**Problem details:** The answer is to consist only of an exact retyping of the lines from the one containing "Open dbenard10 commenter profile" to the end of the entries, without pictures.

**Records for the exercise:**
+-------+

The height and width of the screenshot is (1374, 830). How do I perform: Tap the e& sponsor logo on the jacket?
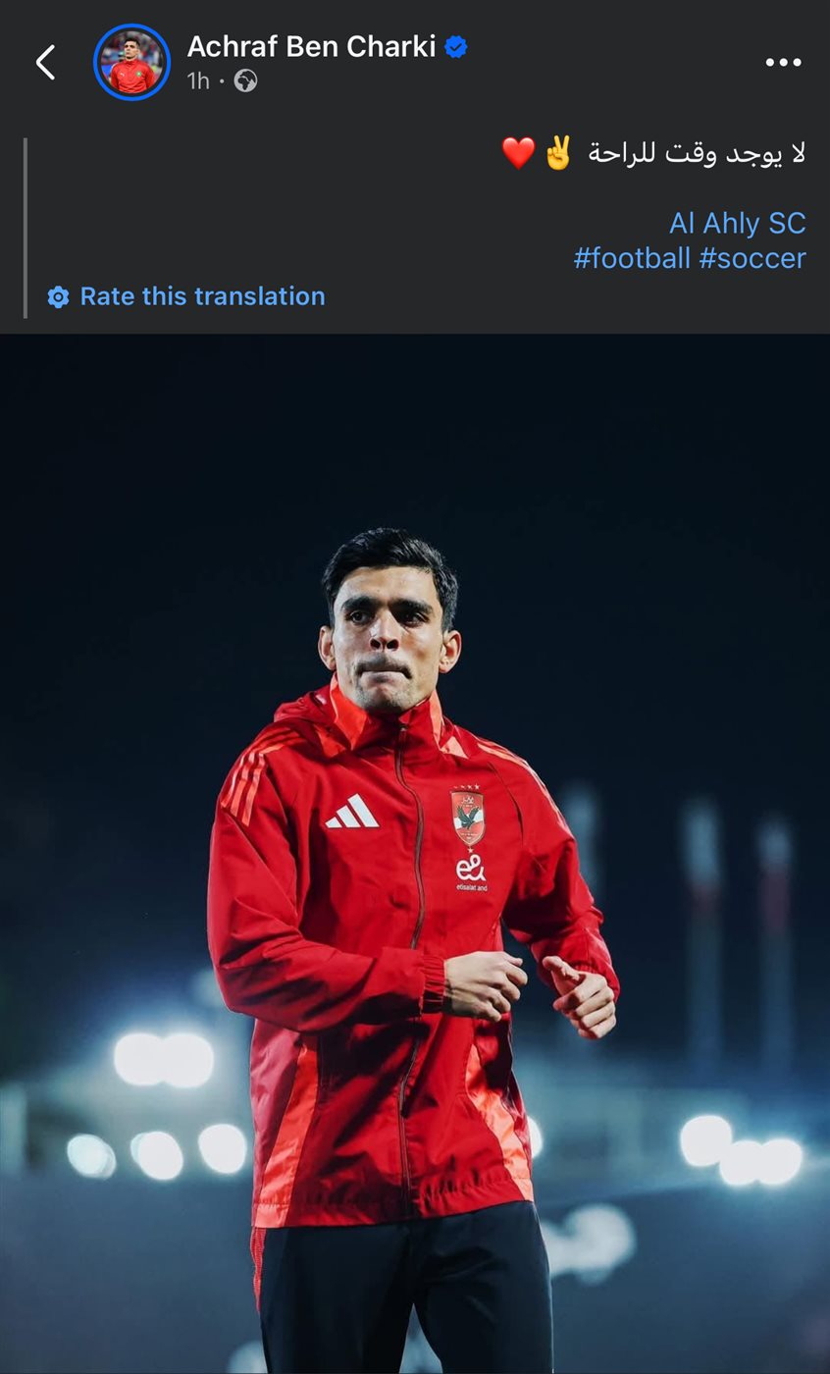click(470, 871)

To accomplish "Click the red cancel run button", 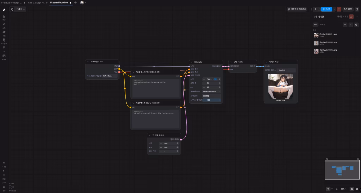I will [x=339, y=9].
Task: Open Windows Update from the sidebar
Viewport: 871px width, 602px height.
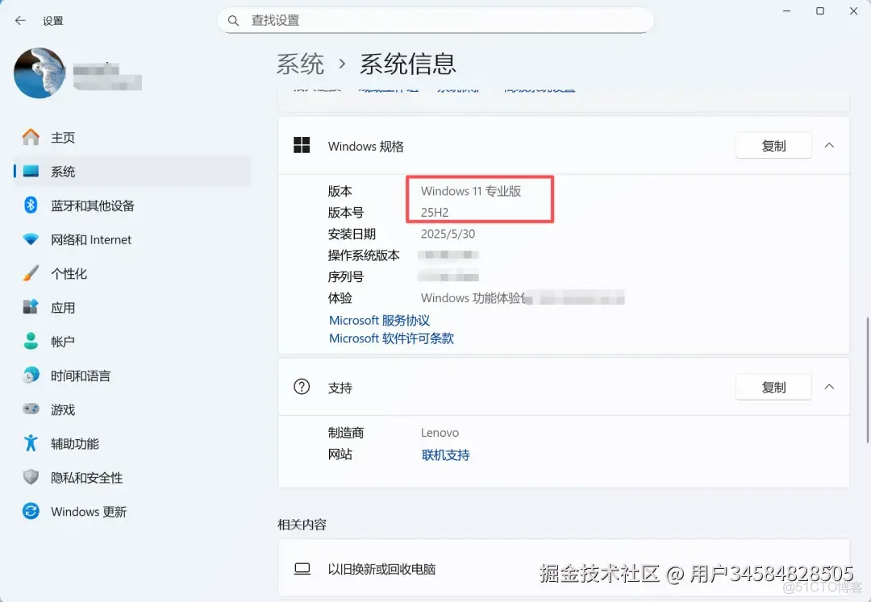Action: (x=31, y=511)
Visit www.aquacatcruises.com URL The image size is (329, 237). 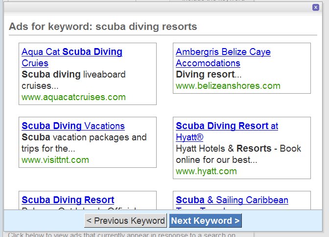click(73, 97)
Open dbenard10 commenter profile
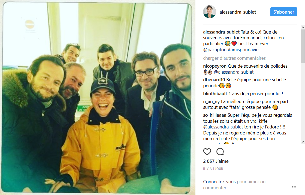 pos(214,80)
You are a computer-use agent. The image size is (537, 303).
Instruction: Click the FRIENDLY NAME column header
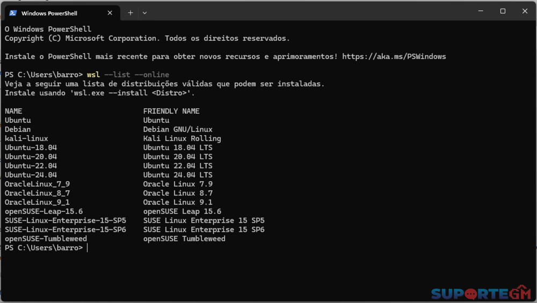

+-------+

**Written solution:**
Open dbenard10 commenter profile
 pos(214,80)
You are a computer-use agent. The image size is (537, 303).
Instruction: Click the FRIENDLY NAME column header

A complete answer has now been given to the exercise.